I heard shouts and feet pounding across the marble, but I didn’t look back. I threw myself into the fountain.
“Please. No. Please.” My words jumbled together as I grabbed for Brindle. All I could see in my mind’s eye was the empty gaze of Sir Owalan after his throat was torn out. And I should have been praying as he died. I knew it, but I couldn’t stop myself from thrashing through the water toward him.
And then suddenly Adalbrand was free, sputtering, coughing, heaving, finding his feet, dripping wet. Water streamed down his close-cropped hair and stubbled jaw, and his clothing clung to him. I was reminded suddenly that this man I had been about to murder had been the peak of life and health. His body almost sang with the joy of life returned to him.
His hand was clapped to his neck and my stomach rolled at the sight. When it came away, there was blood and three gashes I didn’t much like the look of, but compared to the ragged mess I was expecting, it was a relief.
He gasped, bright eyes meeting mine. Something had changed. They no longer glowed red.
He opened his mouth as if he would speak, and then there was a roar from behind us and Adalbrand leapt past me, drawing his sword while he was still in the air.
My head turned, confusion drawing my eyebrows down, but a voice in my head arrested me.

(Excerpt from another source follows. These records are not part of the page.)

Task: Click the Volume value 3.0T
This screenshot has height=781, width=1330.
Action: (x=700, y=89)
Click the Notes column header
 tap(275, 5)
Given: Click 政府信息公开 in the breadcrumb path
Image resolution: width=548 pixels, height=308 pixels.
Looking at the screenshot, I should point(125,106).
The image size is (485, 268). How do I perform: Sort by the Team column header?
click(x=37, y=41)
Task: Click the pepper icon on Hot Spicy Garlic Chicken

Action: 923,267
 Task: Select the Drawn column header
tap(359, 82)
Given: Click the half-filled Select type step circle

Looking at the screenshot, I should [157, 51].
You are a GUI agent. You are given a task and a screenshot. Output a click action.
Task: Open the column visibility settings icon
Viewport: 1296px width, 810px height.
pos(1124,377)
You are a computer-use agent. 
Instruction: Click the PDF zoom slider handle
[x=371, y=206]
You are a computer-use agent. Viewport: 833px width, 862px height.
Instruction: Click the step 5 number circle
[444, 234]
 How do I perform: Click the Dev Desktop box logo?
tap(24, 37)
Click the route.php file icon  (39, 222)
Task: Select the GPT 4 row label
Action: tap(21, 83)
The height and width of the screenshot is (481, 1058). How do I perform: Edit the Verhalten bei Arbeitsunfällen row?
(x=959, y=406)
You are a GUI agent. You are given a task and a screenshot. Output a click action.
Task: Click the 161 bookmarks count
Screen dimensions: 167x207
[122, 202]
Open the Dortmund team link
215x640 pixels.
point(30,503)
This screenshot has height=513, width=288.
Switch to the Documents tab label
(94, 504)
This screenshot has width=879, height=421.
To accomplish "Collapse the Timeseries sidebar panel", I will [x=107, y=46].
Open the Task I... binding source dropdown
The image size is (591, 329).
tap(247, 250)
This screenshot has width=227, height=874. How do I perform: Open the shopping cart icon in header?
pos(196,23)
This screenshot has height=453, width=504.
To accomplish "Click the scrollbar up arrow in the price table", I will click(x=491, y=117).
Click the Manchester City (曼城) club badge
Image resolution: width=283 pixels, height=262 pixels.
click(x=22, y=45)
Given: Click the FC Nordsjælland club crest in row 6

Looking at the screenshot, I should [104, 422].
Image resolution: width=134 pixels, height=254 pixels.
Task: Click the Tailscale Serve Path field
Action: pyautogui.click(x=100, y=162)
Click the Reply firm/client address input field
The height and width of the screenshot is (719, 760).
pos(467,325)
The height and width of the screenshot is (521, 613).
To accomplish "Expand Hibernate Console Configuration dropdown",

Eyes on me, my girl. Our time is short.
Chapter Thirty-Five
Poisoned Saint
I am staring down death — or rather, breathing it down. And it is nothing, not even the sting of a thorn, compared to the howling, aching emptiness at the depths in me.
Aching Monastery? Ha! Does it go down so far that the pit inside it reaches through the crust of the earth, through her roiling black veins filled with oil and water? Through the meat of her minerals and the bones of her rocks, down deeper still to the beating of her molten heart and through the other side to where there is no earth at all and only the cold, friendless darkness of howling nothing? Does it go to where the soul loses even the understanding of self? To the place where not even a memory of love can yet live?